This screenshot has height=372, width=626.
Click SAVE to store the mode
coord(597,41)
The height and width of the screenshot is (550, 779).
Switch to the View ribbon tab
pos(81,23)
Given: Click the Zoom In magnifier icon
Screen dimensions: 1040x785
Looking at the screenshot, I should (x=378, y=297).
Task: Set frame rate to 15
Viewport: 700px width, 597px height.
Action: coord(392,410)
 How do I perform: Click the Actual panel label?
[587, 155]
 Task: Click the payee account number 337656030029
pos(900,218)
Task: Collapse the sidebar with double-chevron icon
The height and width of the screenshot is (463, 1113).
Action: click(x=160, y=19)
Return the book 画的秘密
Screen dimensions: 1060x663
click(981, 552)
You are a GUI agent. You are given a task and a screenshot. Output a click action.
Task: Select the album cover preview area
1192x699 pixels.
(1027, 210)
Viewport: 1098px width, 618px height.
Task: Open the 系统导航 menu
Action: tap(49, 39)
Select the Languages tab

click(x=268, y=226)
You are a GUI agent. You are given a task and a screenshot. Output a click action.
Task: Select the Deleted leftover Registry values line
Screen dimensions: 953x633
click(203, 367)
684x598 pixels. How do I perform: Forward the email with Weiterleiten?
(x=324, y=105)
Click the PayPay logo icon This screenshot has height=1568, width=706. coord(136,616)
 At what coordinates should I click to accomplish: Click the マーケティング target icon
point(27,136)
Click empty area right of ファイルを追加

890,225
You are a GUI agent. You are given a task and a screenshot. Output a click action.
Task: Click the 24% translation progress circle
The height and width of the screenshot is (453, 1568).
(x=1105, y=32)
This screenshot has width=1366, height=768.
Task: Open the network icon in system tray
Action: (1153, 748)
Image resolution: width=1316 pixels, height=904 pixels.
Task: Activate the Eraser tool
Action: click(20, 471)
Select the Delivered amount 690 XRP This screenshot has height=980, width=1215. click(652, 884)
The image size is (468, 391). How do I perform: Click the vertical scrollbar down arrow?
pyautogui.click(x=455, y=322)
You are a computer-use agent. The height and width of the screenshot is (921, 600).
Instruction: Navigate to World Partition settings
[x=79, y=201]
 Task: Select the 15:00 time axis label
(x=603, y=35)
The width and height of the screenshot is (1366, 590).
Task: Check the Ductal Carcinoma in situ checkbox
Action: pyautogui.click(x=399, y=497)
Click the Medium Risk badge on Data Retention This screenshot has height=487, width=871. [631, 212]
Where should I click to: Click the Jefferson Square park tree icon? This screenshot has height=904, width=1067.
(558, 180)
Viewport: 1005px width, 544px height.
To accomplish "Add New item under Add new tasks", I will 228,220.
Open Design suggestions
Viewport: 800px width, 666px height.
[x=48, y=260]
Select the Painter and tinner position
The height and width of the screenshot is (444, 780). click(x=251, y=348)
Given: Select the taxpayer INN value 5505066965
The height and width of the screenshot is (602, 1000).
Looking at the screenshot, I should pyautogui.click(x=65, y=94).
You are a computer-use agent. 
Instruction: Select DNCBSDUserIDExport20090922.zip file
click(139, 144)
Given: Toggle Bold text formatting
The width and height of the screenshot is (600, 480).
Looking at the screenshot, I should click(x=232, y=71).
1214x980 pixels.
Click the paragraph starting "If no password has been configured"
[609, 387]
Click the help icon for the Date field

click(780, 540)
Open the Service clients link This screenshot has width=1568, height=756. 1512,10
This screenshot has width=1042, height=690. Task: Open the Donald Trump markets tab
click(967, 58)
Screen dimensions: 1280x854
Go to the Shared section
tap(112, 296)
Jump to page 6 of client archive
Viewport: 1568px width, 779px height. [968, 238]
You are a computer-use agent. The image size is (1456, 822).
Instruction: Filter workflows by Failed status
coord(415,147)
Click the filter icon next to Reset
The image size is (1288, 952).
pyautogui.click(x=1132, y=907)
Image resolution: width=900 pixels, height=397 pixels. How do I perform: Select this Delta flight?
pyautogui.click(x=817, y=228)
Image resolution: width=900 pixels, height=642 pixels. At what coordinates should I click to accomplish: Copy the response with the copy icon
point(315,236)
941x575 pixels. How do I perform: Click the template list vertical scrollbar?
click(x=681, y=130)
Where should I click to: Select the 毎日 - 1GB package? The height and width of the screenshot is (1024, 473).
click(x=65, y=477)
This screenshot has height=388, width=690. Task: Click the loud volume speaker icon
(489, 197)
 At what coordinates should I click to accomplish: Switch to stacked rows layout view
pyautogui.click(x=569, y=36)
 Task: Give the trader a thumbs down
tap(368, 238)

▶ Directions
Your output must be an exact copy of every entry.

▶ Problem solution
This screenshot has height=372, width=626.
Click SAVE to store the mode
coord(597,41)
The height and width of the screenshot is (550, 779).
Switch to the View ribbon tab
pos(81,23)
Given: Click the Zoom In magnifier icon
Screen dimensions: 1040x785
Looking at the screenshot, I should (x=378, y=297).
Task: Set frame rate to 15
Viewport: 700px width, 597px height.
Action: coord(392,410)
 How do I perform: Click the Actual panel label?
[587, 155]
 Task: Click the payee account number 337656030029
pos(900,218)
Task: Collapse the sidebar with double-chevron icon
The height and width of the screenshot is (463, 1113).
Action: click(x=160, y=19)
Return the book 画的秘密
Screen dimensions: 1060x663
click(981, 552)
You are a GUI agent. You are given a task and a screenshot. Output a click action.
Task: Select the album cover preview area
1192x699 pixels.
(1027, 210)
Viewport: 1098px width, 618px height.
Task: Open the 系统导航 menu
Action: tap(49, 39)
Select the Languages tab

click(x=268, y=226)
You are a GUI agent. You are given a task and a screenshot. Output a click action.
Task: Select the Deleted leftover Registry values line
Screen dimensions: 953x633
click(203, 367)
684x598 pixels. How do I perform: Forward the email with Weiterleiten?
(x=324, y=105)
Click the PayPay logo icon This screenshot has height=1568, width=706. coord(136,616)
 At what coordinates should I click to accomplish: Click the マーケティング target icon
point(27,136)
Click empty area right of ファイルを追加

890,225
You are a GUI agent. You are given a task and a screenshot. Output a click action.
Task: Click the 24% translation progress circle
The height and width of the screenshot is (453, 1568).
(x=1105, y=32)
This screenshot has width=1366, height=768.
Task: Open the network icon in system tray
Action: (1153, 748)
Image resolution: width=1316 pixels, height=904 pixels.
Task: Activate the Eraser tool
Action: click(20, 471)
Select the Delivered amount 690 XRP This screenshot has height=980, width=1215. click(652, 884)
The image size is (468, 391). How do I perform: Click the vertical scrollbar down arrow?
pyautogui.click(x=455, y=322)
You are a computer-use agent. The height and width of the screenshot is (921, 600).
Instruction: Navigate to World Partition settings
[x=79, y=201]
 Task: Select the 15:00 time axis label
(x=603, y=35)
The width and height of the screenshot is (1366, 590).
Task: Check the Ductal Carcinoma in situ checkbox
Action: pyautogui.click(x=399, y=497)
Click the Medium Risk badge on Data Retention This screenshot has height=487, width=871. [631, 212]
Where should I click to: Click the Jefferson Square park tree icon? This screenshot has height=904, width=1067.
(558, 180)
Viewport: 1005px width, 544px height.
To accomplish "Add New item under Add new tasks", I will 228,220.
Open Design suggestions
Viewport: 800px width, 666px height.
[x=48, y=260]
Select the Painter and tinner position
The height and width of the screenshot is (444, 780). click(x=251, y=348)
Given: Select the taxpayer INN value 5505066965
The height and width of the screenshot is (602, 1000).
Looking at the screenshot, I should pyautogui.click(x=65, y=94).
You are a computer-use agent. 
Instruction: Select DNCBSDUserIDExport20090922.zip file
click(139, 144)
Given: Toggle Bold text formatting
The width and height of the screenshot is (600, 480).
Looking at the screenshot, I should click(x=232, y=71).
1214x980 pixels.
Click the paragraph starting "If no password has been configured"
[609, 387]
Click the help icon for the Date field

click(780, 540)
Open the Service clients link This screenshot has width=1568, height=756. 1512,10
This screenshot has width=1042, height=690. Task: Open the Donald Trump markets tab
click(967, 58)
Screen dimensions: 1280x854
Go to the Shared section
tap(112, 296)
Jump to page 6 of client archive
Viewport: 1568px width, 779px height. [968, 238]
You are a computer-use agent. The image size is (1456, 822).
Instruction: Filter workflows by Failed status
coord(415,147)
Click the filter icon next to Reset
The image size is (1288, 952).
pyautogui.click(x=1132, y=907)
Image resolution: width=900 pixels, height=397 pixels. How do I perform: Select this Delta flight?
pyautogui.click(x=817, y=228)
Image resolution: width=900 pixels, height=642 pixels. At what coordinates should I click to accomplish: Copy the response with the copy icon
point(315,236)
941x575 pixels. How do I perform: Click the template list vertical scrollbar?
click(x=681, y=130)
Where should I click to: Select the 毎日 - 1GB package? The height and width of the screenshot is (1024, 473).
click(x=65, y=477)
This screenshot has height=388, width=690. Task: Click the loud volume speaker icon
(489, 197)
 At what coordinates should I click to accomplish: Switch to stacked rows layout view
pyautogui.click(x=569, y=36)
 Task: Give the trader a thumbs down
tap(368, 238)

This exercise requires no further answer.